My small town is reeling this morning, as we are faced with the loss of a local family from a car accident. A mother, a father, and their two young children, 7-year's old and 12-year's old. All gone, pronounced dead on impact from a head-on collision in another state, as they returned home from a summer vacation road trip.
I wasn't much of a worrier growing up. As I became a mother, I certainly had a bit of a life and attitude change, worrying about my children's well-being. I generally think I handle it pretty well. I don't check in on my kids every 5 minutes. I don't pull my hair out or chew my nails as Boom travels back and forth to college and spends 9 months of the year living 200 miles away, though I do wait anxiously for her safe arrival.
But there is always that something in the back of my mind. A little worry, a little anxiety. More and more, I feel like it wouldn't take much for it to consume me. Health, travel, safety - so much could go so wrong at any minute. Life can change in the blink of an eye.
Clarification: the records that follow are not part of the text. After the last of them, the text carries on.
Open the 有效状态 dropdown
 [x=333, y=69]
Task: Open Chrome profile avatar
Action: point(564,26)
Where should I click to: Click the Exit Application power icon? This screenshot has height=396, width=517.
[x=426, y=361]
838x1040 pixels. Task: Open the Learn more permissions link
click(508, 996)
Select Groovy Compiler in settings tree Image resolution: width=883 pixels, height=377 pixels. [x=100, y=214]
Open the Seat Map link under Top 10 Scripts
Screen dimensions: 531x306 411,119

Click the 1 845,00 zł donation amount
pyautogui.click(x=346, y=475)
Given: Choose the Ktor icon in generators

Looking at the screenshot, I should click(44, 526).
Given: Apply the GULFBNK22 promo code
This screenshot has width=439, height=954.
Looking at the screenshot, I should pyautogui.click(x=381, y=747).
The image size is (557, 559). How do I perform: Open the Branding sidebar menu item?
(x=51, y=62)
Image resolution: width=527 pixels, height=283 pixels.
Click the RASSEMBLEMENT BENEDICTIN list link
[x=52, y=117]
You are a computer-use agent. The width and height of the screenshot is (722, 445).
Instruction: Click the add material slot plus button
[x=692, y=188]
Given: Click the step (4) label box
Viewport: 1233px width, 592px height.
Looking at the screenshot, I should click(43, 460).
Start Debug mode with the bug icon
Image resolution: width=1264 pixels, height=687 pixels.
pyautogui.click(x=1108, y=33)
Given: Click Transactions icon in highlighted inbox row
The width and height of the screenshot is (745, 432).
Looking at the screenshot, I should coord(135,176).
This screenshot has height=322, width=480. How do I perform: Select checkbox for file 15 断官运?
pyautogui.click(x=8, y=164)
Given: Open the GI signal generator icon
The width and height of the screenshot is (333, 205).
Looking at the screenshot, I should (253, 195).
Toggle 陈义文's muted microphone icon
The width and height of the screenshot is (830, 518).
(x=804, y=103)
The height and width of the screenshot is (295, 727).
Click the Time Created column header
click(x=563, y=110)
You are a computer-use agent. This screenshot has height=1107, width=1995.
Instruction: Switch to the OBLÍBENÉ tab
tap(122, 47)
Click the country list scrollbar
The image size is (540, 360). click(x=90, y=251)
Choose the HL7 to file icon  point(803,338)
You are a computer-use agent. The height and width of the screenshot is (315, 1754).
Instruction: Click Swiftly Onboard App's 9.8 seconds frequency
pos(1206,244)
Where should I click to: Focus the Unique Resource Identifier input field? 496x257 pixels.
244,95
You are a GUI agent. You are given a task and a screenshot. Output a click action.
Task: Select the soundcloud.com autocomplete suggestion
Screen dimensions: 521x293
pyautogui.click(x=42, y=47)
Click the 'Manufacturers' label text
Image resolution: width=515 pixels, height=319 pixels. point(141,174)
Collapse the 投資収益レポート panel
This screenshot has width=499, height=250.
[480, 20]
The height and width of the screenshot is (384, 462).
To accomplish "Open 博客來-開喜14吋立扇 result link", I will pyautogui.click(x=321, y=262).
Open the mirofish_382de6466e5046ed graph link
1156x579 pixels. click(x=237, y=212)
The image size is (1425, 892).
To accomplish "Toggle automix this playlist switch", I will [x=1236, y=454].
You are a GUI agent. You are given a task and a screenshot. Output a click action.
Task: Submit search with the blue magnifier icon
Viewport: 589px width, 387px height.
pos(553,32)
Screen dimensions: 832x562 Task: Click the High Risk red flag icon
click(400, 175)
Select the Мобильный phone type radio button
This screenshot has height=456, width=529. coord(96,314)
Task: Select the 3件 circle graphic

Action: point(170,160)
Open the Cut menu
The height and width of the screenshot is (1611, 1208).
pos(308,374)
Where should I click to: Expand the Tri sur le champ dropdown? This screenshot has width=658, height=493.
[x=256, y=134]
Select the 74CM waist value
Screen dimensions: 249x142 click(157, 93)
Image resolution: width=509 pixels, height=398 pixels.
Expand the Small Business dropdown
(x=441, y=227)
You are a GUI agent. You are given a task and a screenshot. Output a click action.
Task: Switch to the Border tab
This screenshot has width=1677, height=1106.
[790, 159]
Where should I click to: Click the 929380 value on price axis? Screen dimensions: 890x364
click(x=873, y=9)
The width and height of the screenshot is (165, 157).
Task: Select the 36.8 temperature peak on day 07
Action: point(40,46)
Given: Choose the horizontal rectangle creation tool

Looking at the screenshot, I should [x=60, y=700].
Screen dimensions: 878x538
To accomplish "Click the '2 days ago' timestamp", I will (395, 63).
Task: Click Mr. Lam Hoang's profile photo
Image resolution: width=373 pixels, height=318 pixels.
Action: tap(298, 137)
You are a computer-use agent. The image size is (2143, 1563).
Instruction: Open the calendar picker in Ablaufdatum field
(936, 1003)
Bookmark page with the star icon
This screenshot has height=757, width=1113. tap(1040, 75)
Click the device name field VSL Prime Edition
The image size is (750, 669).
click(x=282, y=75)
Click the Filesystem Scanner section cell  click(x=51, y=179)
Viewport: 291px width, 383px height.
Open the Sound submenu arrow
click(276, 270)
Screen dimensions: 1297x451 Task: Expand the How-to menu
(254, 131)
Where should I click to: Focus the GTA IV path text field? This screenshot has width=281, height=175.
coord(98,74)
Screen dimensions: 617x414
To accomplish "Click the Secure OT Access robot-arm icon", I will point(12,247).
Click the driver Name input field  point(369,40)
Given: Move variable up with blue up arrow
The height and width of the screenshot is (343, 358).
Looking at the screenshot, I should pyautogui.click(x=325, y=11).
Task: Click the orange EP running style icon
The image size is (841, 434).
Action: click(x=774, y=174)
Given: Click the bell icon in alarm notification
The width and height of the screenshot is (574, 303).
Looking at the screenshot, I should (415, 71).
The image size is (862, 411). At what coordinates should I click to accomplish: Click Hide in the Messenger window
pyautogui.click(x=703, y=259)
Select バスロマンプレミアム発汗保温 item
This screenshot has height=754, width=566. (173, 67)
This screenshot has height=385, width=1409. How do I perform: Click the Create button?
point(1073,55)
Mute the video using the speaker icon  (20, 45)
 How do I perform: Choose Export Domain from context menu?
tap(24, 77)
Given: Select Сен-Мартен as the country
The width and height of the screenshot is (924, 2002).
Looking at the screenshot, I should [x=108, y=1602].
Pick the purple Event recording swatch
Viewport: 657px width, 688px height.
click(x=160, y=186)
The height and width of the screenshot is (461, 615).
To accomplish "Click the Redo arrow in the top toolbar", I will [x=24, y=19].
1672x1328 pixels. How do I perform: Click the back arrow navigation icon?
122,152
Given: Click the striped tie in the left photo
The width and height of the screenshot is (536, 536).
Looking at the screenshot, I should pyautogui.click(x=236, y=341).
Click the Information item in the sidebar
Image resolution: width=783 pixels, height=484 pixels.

I think that it is likely the sum total of life, the accumulation of tragedies that I have witnessed, both personal and from a distance. How can a decent person not be affected by senseless loss, disease, violence, and death?
Perhaps it is a crisis of faith. I am told not to fear, to know that those who have gone before me are in a better place, without pain, joyously waiting for me in a place so wonderful that my earthly mind can't really grasp it.
I am, understandably, profoundly sad at the loss of a sweet family that I knew. I draw the parallels from that family to mine, and wonder what forces decided that my family could travel 2,000 miles safely, and this family could not. There is little I can do, other than pray for the peace of those left behind, hug my family about a million times today, and tell them how much I love them, since we never know what tomorrow brings.